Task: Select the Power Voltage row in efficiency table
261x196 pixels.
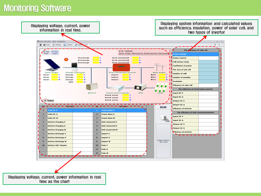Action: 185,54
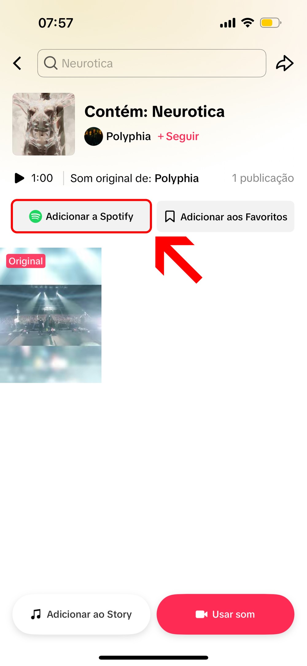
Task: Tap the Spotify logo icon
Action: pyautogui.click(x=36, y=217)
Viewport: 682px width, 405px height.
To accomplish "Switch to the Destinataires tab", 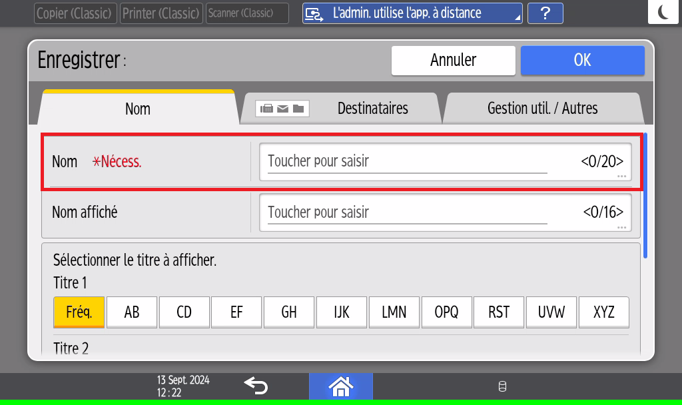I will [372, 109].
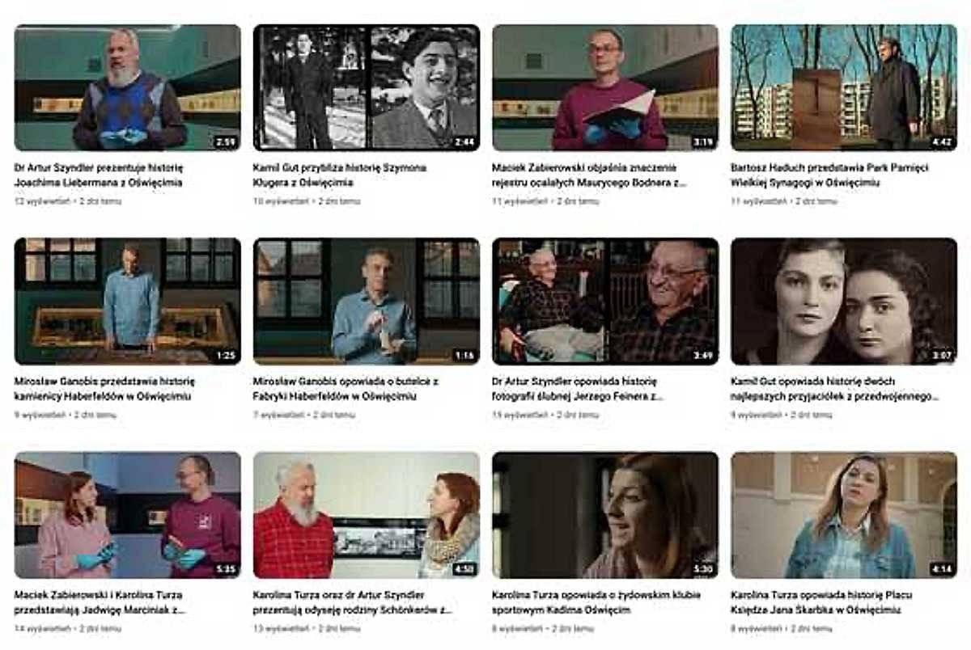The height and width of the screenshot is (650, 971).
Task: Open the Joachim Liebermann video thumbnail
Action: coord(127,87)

- DIRECTIONS -
Write out the records above exactly. Begin with the first line, end with the line holding "Viewport: 682px width, 405px height.", and drop the pictures.

- RESPONSE FOR THIS EXERCISE -
Task: Select the Power Voltage row in efficiency table
261x196 pixels.
Action: 185,54
Task: Tap the Spotify logo icon
Action: pyautogui.click(x=36, y=217)
Viewport: 682px width, 405px height.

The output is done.